Ramadan Traditions in Constantine

In the center of a traditional Maghribi house is a riad. It is a sky open-space where women historically performed most domestic activities. But beyond a central patio where laundry and washing dishes were done, it was a sanctuary for family vigils during summer nights and Ramadan evenings, where divinatory būqālah – a poetic pastime – brought loved ones together.

Since the riad was a transitory garden that gave access to different rooms, gendered social norms were important. That is why in Constantine, like many other cities, men made sure to announce their presence as they moved from one bearing of the house to another by knocking or coughing to give women time to preserve their privacy. 
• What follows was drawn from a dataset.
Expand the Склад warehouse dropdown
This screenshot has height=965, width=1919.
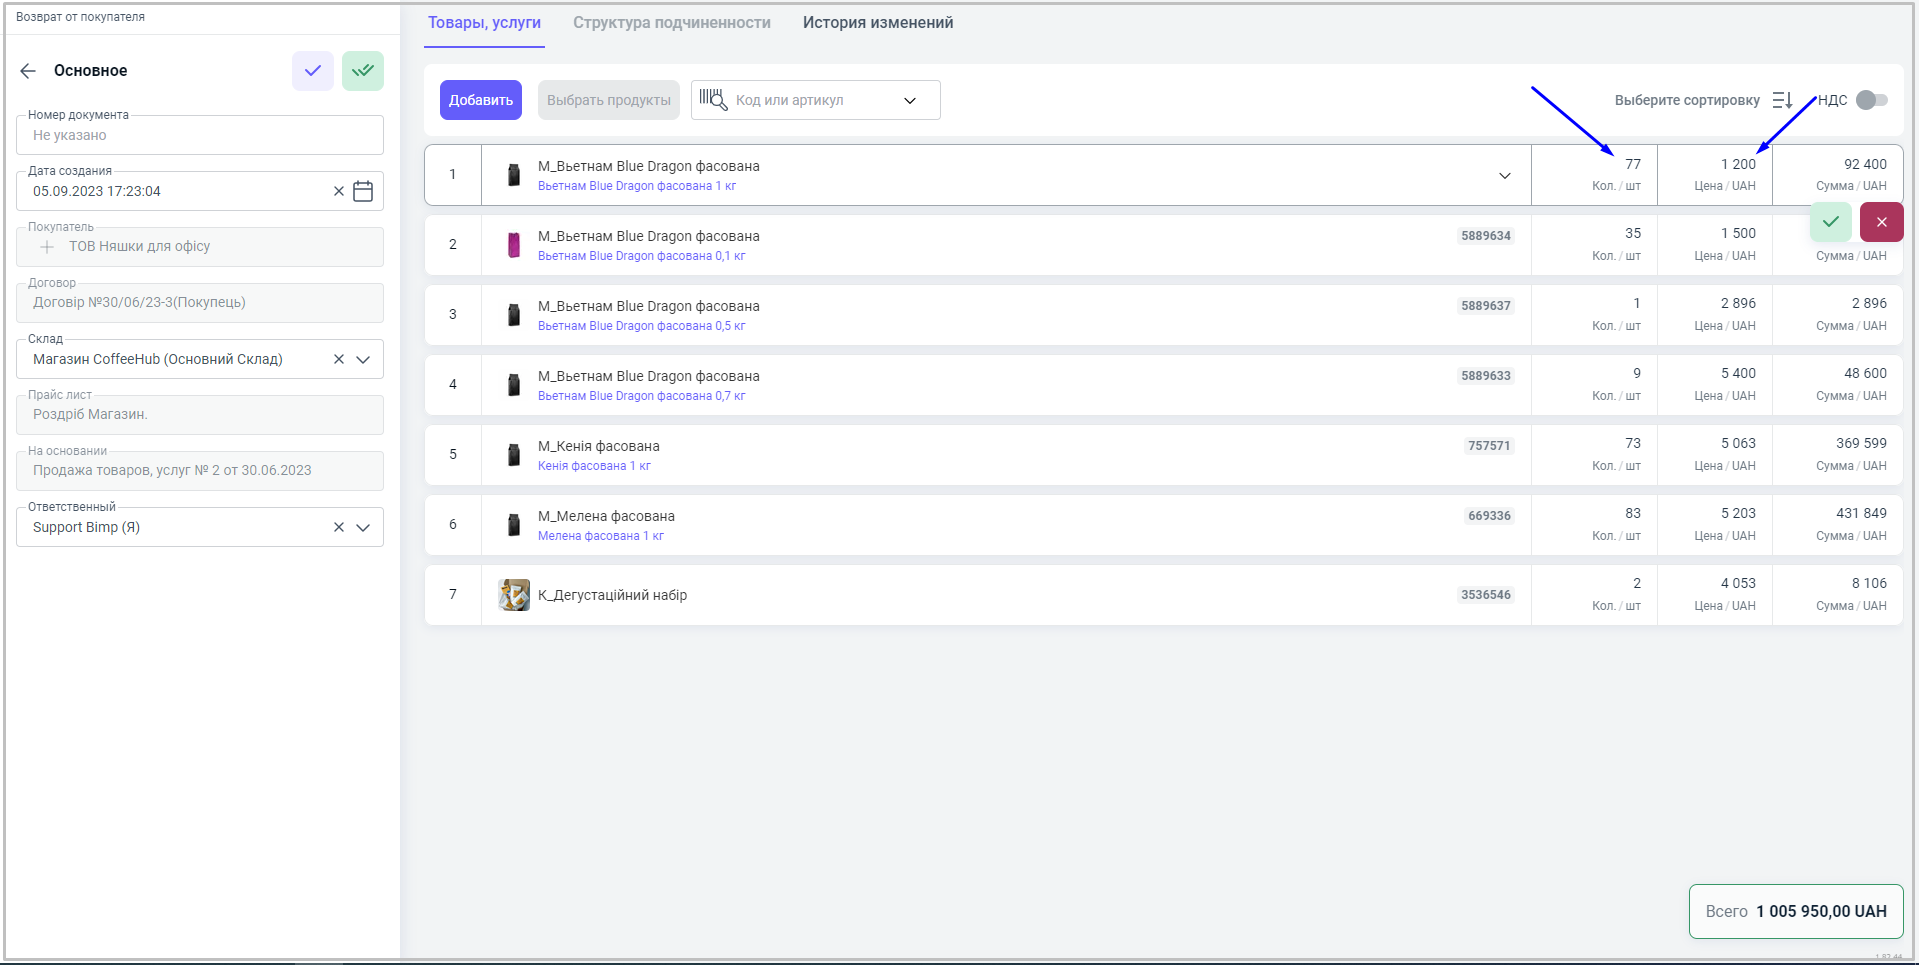363,359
Similar to Algiers, a custom that signals preparation for the holy month involves repainting and cleaning the walls of cottages with lime. Furniture is removed and varnished, curtains are unhooked, tablecloths are cleared, bedding is replaced, and cupboards are rearranged. Into the streets of the old medina the smell of hazelnuts, almonds, pistachios and butter dance beneath each passerby’s nose. Recipes for traditional desserts like qalb el-luz (literally “heart of almonds”) are passed down from mother to daughter.

One example of Algeria-specific Ramadan culture is the presentation of a copper tray full of delicacies that are served during suhoor night gatherings. One of these treats is jawziya, a special nougat from Constantine flavored with honey. Mint tea is served in a pot called berrad. Orange blossom water distilled in a mrash must accompany the traditional thermos called baqraj for those who like to flavor their Turkish coffee with it. 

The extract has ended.